Suite à l’intervention de J.-M. Viprey lors du colloque, nous avons fait le choix de modifier le titre de cette rubrique.
La documentation écrite et les transcriptions d’entretiens oraux sont au cœur des travaux des Humanités et des Sciences Humaines et Sociales. Tous ces discours prennent donc la forme matérielle du texte, mais un même texte peut être le terrain de différents discours.
Le chercheur doit donc constituer des corpus en tant qu’échantillon d’un tout généralement impossible à atteindre (Dalbera, 2002) . Or, cette création du corpus se présente comme un enjeu central notamment depuis les questionnements sur l’analyse de discours dès les années 1970 (Guilhaumou, 2002).
A l’heure de la numérisation, les innovations technologiques sont telles que tout le processus de recueil des corpus, de traitement et d’interprétation des résultats connaît de profondes mutations. Non seulement la quantité de matériel disponible s’accroît dans des proportions sans précédent avec la mise en ligne de ressources jusque là difficilement consultables (notamment via les bases de données numériques consultables à distance telles Gallica), mais l’enrichissement permanent de l’offre logicielle ouvre aussi des perspectives d’analyses nouvelles, facilitant la combinaison de différents types d’analyses jusque là compartimentées (telles l’annotation, l’étiquetage, l’analyse de données textuelles et l’analyse de contenu).

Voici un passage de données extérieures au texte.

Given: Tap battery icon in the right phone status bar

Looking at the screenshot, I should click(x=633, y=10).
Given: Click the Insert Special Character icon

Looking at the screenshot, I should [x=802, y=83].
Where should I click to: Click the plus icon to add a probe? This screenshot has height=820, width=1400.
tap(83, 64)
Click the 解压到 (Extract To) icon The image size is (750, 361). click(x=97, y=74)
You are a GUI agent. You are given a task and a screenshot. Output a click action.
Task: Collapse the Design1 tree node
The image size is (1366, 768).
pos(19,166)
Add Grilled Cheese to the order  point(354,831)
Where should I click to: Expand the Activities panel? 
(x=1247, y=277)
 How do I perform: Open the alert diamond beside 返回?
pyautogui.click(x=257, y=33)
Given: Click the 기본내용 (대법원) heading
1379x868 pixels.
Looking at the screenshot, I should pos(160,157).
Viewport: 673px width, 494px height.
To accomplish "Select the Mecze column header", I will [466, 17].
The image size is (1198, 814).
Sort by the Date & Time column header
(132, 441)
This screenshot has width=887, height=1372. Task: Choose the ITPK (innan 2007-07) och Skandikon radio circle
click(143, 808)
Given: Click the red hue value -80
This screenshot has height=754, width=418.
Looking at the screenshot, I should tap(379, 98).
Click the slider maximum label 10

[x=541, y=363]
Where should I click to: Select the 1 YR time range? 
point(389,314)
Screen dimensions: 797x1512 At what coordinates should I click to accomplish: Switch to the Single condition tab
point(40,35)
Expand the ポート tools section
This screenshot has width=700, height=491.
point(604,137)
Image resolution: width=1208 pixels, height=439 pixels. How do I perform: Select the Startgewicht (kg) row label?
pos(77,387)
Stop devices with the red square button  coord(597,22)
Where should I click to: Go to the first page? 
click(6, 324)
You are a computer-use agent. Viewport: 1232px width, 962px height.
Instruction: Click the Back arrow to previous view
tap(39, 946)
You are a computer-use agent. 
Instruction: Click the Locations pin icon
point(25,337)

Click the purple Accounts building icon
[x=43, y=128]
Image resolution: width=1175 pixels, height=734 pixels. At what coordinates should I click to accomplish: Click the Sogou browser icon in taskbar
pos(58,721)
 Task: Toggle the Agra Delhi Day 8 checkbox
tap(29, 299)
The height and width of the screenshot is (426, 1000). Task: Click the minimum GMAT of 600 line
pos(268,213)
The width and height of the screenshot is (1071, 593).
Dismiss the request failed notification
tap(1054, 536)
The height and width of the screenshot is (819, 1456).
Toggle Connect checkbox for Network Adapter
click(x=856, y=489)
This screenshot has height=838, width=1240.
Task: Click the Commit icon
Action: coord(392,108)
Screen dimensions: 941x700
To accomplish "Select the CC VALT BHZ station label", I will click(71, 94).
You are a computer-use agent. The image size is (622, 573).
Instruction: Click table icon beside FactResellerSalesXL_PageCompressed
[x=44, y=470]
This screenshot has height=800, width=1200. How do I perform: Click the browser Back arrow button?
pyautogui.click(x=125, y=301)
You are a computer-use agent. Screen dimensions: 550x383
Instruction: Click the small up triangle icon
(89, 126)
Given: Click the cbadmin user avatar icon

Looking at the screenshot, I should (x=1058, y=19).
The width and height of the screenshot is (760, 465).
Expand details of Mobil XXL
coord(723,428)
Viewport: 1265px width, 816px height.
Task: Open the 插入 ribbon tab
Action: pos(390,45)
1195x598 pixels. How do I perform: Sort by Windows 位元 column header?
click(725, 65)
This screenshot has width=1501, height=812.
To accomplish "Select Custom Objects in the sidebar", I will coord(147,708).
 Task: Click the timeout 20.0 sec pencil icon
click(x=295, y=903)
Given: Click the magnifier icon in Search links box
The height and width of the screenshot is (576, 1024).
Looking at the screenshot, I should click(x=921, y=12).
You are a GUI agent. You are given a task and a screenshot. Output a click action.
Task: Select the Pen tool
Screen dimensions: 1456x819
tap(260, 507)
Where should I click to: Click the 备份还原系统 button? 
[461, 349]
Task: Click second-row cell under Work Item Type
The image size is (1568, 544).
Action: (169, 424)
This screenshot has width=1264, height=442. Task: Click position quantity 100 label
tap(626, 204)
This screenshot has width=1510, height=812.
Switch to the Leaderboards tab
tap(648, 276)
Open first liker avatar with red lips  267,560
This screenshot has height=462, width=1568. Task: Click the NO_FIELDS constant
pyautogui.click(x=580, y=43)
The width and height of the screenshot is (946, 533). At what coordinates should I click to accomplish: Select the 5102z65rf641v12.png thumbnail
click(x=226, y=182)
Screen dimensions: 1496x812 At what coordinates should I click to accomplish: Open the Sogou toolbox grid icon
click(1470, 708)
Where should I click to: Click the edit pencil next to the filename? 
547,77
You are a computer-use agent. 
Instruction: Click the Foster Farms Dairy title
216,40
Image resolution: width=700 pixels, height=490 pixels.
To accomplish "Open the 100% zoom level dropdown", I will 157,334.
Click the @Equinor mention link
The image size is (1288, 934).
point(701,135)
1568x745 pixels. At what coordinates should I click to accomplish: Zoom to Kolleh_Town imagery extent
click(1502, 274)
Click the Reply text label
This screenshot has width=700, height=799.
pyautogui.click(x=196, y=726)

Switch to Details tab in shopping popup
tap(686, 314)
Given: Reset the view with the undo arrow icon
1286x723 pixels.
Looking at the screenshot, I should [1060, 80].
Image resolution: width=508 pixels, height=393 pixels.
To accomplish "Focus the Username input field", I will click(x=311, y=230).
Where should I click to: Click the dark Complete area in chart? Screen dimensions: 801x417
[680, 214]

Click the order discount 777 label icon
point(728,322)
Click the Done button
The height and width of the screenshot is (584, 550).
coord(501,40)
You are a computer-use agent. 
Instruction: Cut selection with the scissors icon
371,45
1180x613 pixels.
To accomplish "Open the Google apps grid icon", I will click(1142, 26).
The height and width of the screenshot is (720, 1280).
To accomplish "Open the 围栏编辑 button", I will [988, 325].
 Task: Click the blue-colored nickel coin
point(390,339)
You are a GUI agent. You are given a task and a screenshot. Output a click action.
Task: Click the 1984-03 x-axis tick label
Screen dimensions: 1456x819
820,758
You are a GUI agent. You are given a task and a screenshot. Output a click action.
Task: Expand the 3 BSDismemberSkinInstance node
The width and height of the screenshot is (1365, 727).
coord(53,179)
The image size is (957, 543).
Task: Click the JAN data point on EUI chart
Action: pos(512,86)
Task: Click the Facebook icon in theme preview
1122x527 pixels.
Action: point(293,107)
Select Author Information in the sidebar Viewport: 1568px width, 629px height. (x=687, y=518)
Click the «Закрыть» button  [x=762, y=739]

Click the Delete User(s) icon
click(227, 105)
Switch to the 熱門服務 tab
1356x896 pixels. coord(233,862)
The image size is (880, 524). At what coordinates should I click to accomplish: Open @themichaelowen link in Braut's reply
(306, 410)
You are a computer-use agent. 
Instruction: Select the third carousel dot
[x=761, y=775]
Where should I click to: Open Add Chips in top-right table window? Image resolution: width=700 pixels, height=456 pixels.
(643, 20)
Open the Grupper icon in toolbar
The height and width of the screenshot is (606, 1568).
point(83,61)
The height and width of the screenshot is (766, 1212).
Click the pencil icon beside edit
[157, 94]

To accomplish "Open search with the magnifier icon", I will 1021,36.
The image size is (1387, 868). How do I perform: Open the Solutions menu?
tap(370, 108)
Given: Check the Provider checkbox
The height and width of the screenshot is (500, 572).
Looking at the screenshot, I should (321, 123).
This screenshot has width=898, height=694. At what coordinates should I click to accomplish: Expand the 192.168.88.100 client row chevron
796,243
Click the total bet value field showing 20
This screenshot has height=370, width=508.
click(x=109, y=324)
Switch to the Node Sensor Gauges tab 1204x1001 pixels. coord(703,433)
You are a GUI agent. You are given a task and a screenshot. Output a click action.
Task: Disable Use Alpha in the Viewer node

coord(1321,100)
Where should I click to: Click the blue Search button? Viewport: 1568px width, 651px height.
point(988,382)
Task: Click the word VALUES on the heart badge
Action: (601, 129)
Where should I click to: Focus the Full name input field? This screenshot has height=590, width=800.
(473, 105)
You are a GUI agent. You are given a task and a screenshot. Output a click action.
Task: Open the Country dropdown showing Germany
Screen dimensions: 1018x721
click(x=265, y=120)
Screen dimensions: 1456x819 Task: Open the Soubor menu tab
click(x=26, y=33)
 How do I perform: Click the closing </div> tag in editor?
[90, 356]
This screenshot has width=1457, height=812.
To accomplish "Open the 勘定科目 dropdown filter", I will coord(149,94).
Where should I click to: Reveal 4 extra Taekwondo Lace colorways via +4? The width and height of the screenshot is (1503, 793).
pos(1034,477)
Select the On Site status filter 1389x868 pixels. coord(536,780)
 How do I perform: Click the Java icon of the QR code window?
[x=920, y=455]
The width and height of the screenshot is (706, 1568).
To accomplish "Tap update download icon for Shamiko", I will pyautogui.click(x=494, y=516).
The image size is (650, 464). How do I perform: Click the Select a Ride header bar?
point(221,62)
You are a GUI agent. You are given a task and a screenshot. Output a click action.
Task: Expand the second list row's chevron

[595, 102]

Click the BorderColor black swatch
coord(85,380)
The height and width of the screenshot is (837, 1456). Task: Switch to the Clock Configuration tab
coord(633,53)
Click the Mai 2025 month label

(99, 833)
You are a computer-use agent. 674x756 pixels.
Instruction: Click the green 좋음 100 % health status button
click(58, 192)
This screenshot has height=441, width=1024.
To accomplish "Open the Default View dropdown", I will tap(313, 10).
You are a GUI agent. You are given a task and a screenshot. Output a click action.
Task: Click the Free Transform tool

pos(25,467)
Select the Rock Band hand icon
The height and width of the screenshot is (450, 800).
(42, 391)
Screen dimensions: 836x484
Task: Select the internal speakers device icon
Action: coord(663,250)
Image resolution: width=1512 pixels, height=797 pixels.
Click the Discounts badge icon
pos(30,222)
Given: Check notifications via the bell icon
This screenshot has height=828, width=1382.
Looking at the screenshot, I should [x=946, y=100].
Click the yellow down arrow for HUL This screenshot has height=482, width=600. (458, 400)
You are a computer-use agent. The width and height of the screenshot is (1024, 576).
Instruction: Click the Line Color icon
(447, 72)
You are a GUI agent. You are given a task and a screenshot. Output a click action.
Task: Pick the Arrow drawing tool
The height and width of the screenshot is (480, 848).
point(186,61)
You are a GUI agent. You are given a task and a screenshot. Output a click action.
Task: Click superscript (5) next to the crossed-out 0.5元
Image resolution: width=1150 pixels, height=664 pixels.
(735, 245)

Les discours varient d’un acteur ou d’un auteur à l’autre selon des valeurs, des intérêts ou des pratiques largement influencés par le contexte historique, social, économique ou culturel.
De plus, les productions textuelles varient aussi au cœur du parcours d’un même acteur selon ses trajectoires de vie, ses liens créés et tissés… C’est pourquoi il importe non seulement de décrire les structures des schémas informatifs, mais aussi d’évaluer comment des crises et ruptures perturbent ce système et en révèlent les crises latentes. Le corpus permet de cerner comment un événement ponctuel bouscule des systèmes de valeurs ou de représentations, ou comment ceux-ci évoluent lentement de manière sous-jacente. Cette idée de permanences et d’inerties doit aussi être rattachée aux questions de banalités, d’entre-deux ou de saillances autour des thématiques abordées ou du style du texte.
Face à des temps relativement longs (jusqu’à deux siècles pour les jeunes chercheurs engagés dans ce laboratoire junior), le chercheur se trouve face aux mutations des langues ; ce qui pose encore d’autres enjeux méthodologiques.
Les corpus, dans une analyse inter-système, peuvent comporter différentes langues. Parmi les travaux des fondatrices et des membres, quatre langues interviennent : le français (mais aussi l’ancien français), l’anglais, l’allemand et l’italien. D’autres langues pourront être abordées par la suite. Cette barrière linguistique pose la question de la traduction et de la transposition d’une langue à l’autre. Elle révèle aussi la richesse linguistique, la diversité des synonymes, et des réalités lexicales différentes.
Dans une analyse intra-système, les lieux tout comme les temporalités peuvent engendrer des discours distincts, spécifiques et propres, ou au contraire la répétition du même.
Néanmoins, il n’est pas toujours facile de définir les frontières spatiales d’un système linguistique. Les différents dialectes et variétés régionales ont historiquement joué un rôle très important dans la constitution des corpus linguistiques. Par exemple, « l’ancien français » n’est pas vraiment « une langue » au sens moderne, mais plutôt une collection de dialectes descendus de latin (normand, anglo-normand, picard, francien, wallon, poitevin….). Pour étudier la langue dans la période médiévale, il faut absolument tenir compte de ces différences dialectales.
Ainsi, il s’agirait de questionner la stricte dichotomie entre les raisonnements inter- et intra-système.